Split 4 single-pass face-neighbor filters into Direct (in-core) and Scanline (OOC) algorithm classes using DispatchAlgorithm:

  • ComputeBoundaryCells — Direct/Scanline dispatch for boundary cell counting
  • ComputeSurfaceFeatures — Direct/Scanline dispatch with 2D/3D coordinate remapping
  • ComputeFeatureNeighbors — Direct/Scanline dispatch (Phase 1 voxel iteration only)
  • ComputeSurfaceAreaToVolume — Direct/Scanline dispatch for surface area ratio computation

Each filter's original algorithm is preserved exactly in a *Direct class (zero in-core regression). The *Scanline class wraps the same logic in chunk-sequential iteration for OOC storage backends.

Algorithm Decision

These filters already have naturally sequential Z→Y→X access patterns. The ZarrStore FIFO cache handles this efficiently, so the Scanline optimization provides structural guarantees (chunk-sequential access) rather than measurable speed improvements. The OOC bottleneck is ZarrStore's per-element operator[] overhead (~55-75ns per call: mutex lock + chunk lookup + cache check), which no algorithm-level change can avoid.

BadDataNeighborOrientationCheck (included from a previous commit on this branch) achieves 1.9x OOC speedup because its bottleneck was algorithmic redundancy (full-volume rescans), not access pattern. ComputeFeatureNeighbors achieves 1.4x OOC speedup from eliminating a redundant std::minmax_element full-scan that performed an extra OOC traversal before the main loop.

PR Review Fixes

  • ComputeSurfaceFeaturesDirect: Added missing return before MakeErrorResult for 1D geometry error path (pre-existing bug)
  • ComputeSurfaceFeaturesScanline: Added the same 1D geometry error path for consistency
  • ComputeFeatureNeighborsDirect/Scanline: Replaced std::minmax_element full-scan with deferred max tracking during the main loop (1.4x OOC speedup)
  • All 8 new algorithm classes: Added Doxygen @brief comments to operator()() implementations

Benchmark Results (200x200x200 programmatic datasets)

Filter IC Before IC After OOC Before OOC After
ComputeBoundaryCells 0.19s 0.13s (1.5x) 6.69s 6.67s
ComputeSurfaceFeatures 0.10s 0.11s 4.01s 4.11s
ComputeFeatureNeighbors 0.25s 0.23s 8.93s 6.44s (1.4x)
ComputeSurfaceAreaToVolume 0.14s 0.14s 8.59s 8.67s
BadDataNeighborOrientationCheck 1.78s 0.68s (2.6x) 97.1s 51.01s (1.9x)
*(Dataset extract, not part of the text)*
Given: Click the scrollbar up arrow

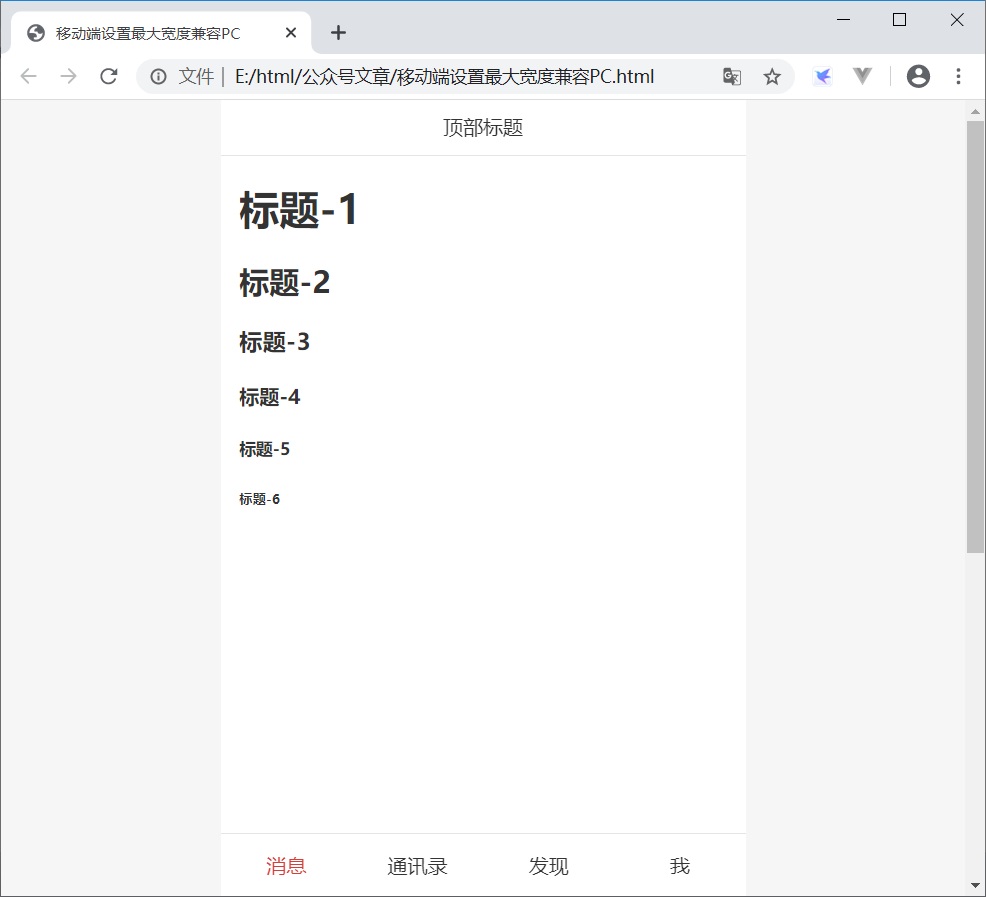Looking at the screenshot, I should coord(974,110).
ComputeBoundaryCells 1.5x in-core improvement is from fixing an ImageGeom copy-by-value bug (const ImageGeomconst auto&). ComputeFeatureNeighbors 1.4x OOC improvement is from replacing std::minmax_element with deferred validation.

ZarrStore Per-Element Overhead (Optimization Ceiling)

Every getValue()/setValue() call on ZarrStore incurs:

  • Mutex lock/unlock: ~20ns
  • Chunk lookup (flat→N-D, FIFO scan): ~30-50ns
  • Data read/write: ~5ns

Total: ~55-75ns per element vs ~1ns for in-core DataStore. This 55-75x overhead applies regardless of access pattern and cannot be reduced by filter-level changes. Infrastructure improvements needed:

  1. Bulk read/write API on AbstractDataStore (single mutex lock around batch copy)
  2. Chunk-level bulk transfer in FileCore (bypass per-element chunk lookup)
  3. Raw pointer/span API for loaded chunks

Test Changes

  • Added PreferencesSentinel with computed byte thresholds to all correctness tests
  • Added ForceOocAlgorithmGuard + GENERATE(false, true) for dual-path test coverage
  • Added 200x200x200 benchmark TEST_CASE for each filter

Test Plan

  • All 12 correctness tests pass (in-core config)
  • All 12 correctness tests pass (OOC config with ZarrStore)
  • All 4 benchmark tests pass (both configs)
  • chunk shape: confirmed in OOC verbose output (ZarrStore active)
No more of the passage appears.